I have a dictionary that looks like this:
dict = {id: ["gavin", "[email protected]", age, 55, [111, 222, 333]]}
There are more keys but that's not important. I want to be able to change the age value to be a number instead of age so the new dictionary would look like this
dict = {id: ["gavin", "[email protected]", 20, 55, [111, 222, 222]]}
It is the 3rd value of the "id" key.
I tried using the append() function but it just added a value at the end.
d["id"].append(20)
print(d)
The output just looks like this:
dict = {id: name, email, age, height, [value1, value2, value3], 20}
CodePudding user response:
In your particular case
dict[id][2] = 20
Change in yor dict key from id to "id"
dict["id"][2] = 20
Nothing wrong but: id is builtins def id(__obj: object) -> int Return the identity of an object. This is guaranteed to be unique among simultaneously existing objects. (CPython uses the object's memory address.)

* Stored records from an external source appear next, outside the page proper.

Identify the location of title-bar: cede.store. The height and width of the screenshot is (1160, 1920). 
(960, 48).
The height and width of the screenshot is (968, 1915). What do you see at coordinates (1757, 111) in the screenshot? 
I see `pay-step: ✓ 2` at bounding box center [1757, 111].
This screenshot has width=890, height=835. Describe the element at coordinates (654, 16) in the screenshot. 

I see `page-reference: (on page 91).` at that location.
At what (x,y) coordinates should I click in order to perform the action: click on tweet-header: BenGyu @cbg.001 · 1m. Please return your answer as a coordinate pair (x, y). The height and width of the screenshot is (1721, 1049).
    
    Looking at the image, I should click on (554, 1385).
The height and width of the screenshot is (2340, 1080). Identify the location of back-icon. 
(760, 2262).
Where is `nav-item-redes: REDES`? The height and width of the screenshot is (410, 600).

CodePudding user response:
I'd say your question indicates two issues. The first is that your structure is a dictionary of lists and that you should therefore index into the list after indexing into the dictionary, and was answered effectively by @BrijeshVarsani.
However, your deeper issue is that you're attempting to encode data into a list when your data is not well-suited to that data type. The issue here is that each index associated with your list takes on an additional peace of information that the programmer has to understand explicitly. This results in an extremely fragile paradigm that will result in bugs in the future. Therefore, you should encode this information as a class:
class User:
def __init__(self, name, email, age, height, values):
self.name = name
self.email = email
self.age = age
self.height = height
self.values = values
dict = {id: User("gavin", "[email protected]", 20, 55, [111, 222, 222])}
dict["id"].age = 20
The advantage of this code is that it makes working with individual values much easier, which means you'll be able to understand your code implicitly which will result in much less time spent fixing bugs.